A Game of Chinese Whispers


A GAME OF CHINESE WHISPERS
Nikhil Reddy Kothakota, Symbiosis Law School, Hyderabad, 2nd year , BA LLB

Editorial Note: In this blog post, the author expresses an opinion about why it is important to introduce law students to the concept of objectivity.

Once when I was 12 and the class was playing the game of Chinese whispers, the intended “Grandma fed her cats” through the succession of ears and whispers down the line became “Grandma baked her cats” and that is the effect of information passing down, diluted and mutated in form. Having said that...

Welcome to your law school, here your teeth grind against each other and your ears are sharp in anticipation, with your eyes looking out. Here, the entire world looks like an arena or a battlefield and the romanticism of every TV show with young lawyers and attorneys will soon be lost on you. You will smile with a certain nostalgia when you look at young hopeful students who rush into morning classes like there’s no tomorrow.

Quite evidently, every law school is different from the others, and we like to point out how ours is better than say, the next one. Most things remain but same all throughout, but what you will encounter around every corner, every dusty quaint classroom or even while taking leisurely night strolls along the campus wall is an opinion. A whole plethora of opinions surrounds us, being jumbled into a mix, an amalgamated mass that is so nauseous and inefficient by the end of the day, that no real change can be made it. However, everyone is proud of having one and you will hear us say, “We will stick to our view even if it means death”.

It is quite understandable and natural for one to desire to express oneself. After all, every human being is entitled to their own opinion, for it is a quintessential component of his or her being. So let us not go into the intricacies of free speech but rather consider the basis of your opinion—where do you get your news from? Which pots brew which stories?

I can dismiss every other news source that does not support my personal viewpoint as ‘fake news’ (the term that is in vogue these days), dismissed with a wave of hand, with the words FAKE NEWS splattered across the pages in red, glaring red!

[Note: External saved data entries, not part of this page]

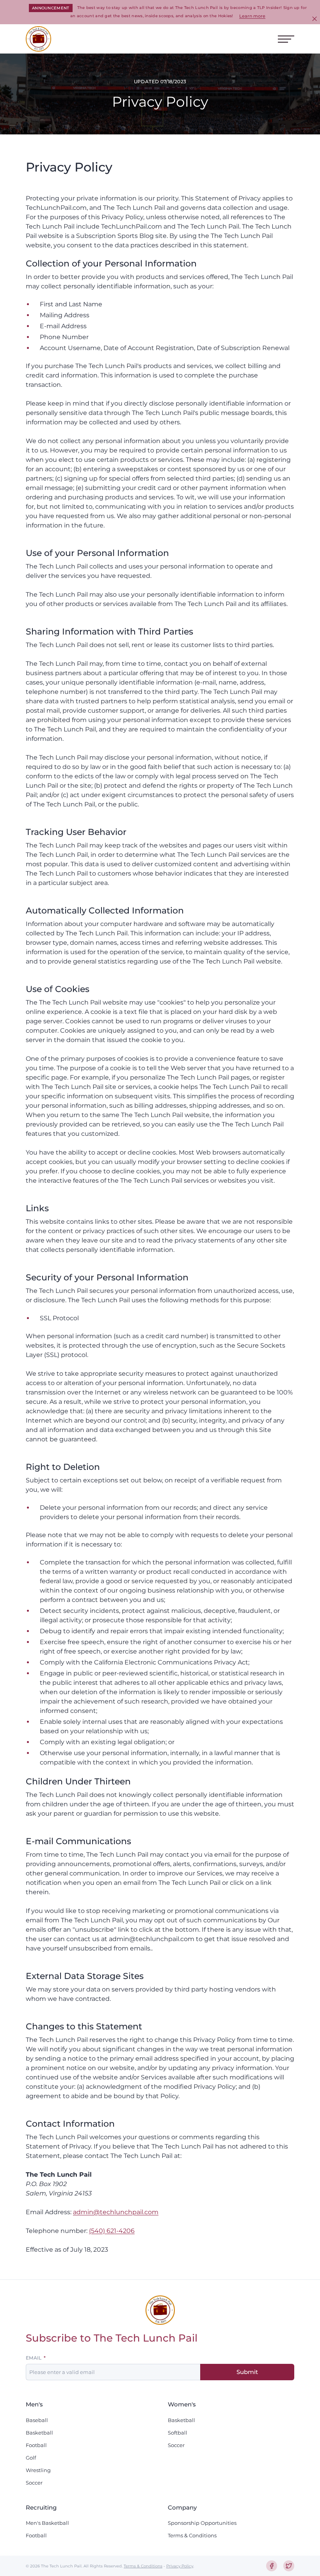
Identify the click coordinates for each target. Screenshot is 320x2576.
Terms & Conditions (192, 2535)
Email (34, 2358)
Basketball (39, 2432)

In a world full of double standards, double entendres and hidden motives, it is easy for facts to get lost in a wave of cynicism, with the war on opposing ideologies, satire and ridicule  culminating into a heaping mess of insufferable hosh posh.

It is here that objectivity of the mind comes to play, through what is known as common parlance as ‘fact checking’. The importance of having a mind free from all biases cannot be stressed upon enough especially in these times where the media is pushing opinions onto the public, in order to separate political or socio-economic commentary from raw set of facts, which take up very less reading space compared to the former. It is difficult to be indifferent to all the noise that surrounds us but we must view the world with almost disinterest in order to be a judge of our cause, a judge who rules over his own passions.

It is this idea which needs to be taught in every law school—the concept of objectivity—if not as a separate course, then engrained into the intricacies of the curriculum itself, not for the sake of research papers or gleaning certifications, but as a moral duty we owe and have taken up, especially being part of a field of education where activism plays an important part. We, law students need to be trained to be someone who can balance the riling emotions of believers, with the most intricately painted picture, true in colour, form and shape in a world where perception and portrayal, intention and outcome coincide, in such a way we do not end up giving poor old grandma a heart attack, when she is at the receiving end.